• **Work to be completed**: All lines of the records below that contain the word "resolution" must be listed.

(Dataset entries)
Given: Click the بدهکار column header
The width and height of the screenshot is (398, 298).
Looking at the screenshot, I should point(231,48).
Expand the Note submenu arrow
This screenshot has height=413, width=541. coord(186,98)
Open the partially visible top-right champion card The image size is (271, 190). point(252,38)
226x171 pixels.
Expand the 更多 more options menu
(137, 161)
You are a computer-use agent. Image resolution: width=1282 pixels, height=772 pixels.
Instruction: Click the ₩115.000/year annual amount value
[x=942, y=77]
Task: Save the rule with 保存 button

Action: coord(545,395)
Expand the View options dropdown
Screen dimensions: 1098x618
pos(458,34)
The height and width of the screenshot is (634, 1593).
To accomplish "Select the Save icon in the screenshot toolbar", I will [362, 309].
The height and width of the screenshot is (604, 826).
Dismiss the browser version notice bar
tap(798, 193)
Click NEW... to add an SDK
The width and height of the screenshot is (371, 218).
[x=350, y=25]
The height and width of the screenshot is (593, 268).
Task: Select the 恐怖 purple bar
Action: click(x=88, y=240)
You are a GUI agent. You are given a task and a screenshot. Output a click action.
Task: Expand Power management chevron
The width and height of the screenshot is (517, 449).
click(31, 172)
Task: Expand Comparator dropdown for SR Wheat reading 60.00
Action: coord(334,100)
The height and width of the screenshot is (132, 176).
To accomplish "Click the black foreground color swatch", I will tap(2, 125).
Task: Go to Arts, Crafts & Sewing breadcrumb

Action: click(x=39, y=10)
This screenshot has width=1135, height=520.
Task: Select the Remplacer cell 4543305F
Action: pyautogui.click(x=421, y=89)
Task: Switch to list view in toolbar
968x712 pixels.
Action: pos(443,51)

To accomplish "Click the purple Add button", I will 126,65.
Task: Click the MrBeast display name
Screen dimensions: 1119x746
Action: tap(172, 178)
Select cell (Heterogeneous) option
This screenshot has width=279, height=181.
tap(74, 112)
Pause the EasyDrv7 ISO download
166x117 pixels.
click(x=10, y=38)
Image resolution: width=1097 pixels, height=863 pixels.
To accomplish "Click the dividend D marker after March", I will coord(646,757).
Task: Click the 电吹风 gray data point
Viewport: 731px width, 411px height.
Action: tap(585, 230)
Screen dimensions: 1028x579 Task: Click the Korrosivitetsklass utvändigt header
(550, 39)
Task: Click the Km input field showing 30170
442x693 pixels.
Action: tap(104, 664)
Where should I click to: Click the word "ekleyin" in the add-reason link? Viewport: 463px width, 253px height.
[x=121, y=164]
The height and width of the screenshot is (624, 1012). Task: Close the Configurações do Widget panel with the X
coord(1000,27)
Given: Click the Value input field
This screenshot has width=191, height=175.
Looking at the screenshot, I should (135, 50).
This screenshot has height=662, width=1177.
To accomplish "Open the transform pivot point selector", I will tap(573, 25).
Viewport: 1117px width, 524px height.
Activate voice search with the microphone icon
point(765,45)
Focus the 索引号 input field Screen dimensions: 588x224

• **Exercise answer**:
You are a computer-use agent. Image resolution: width=1282 pixels, height=772 pixels.
Image resolution: width=1097 pixels, height=863 pixels.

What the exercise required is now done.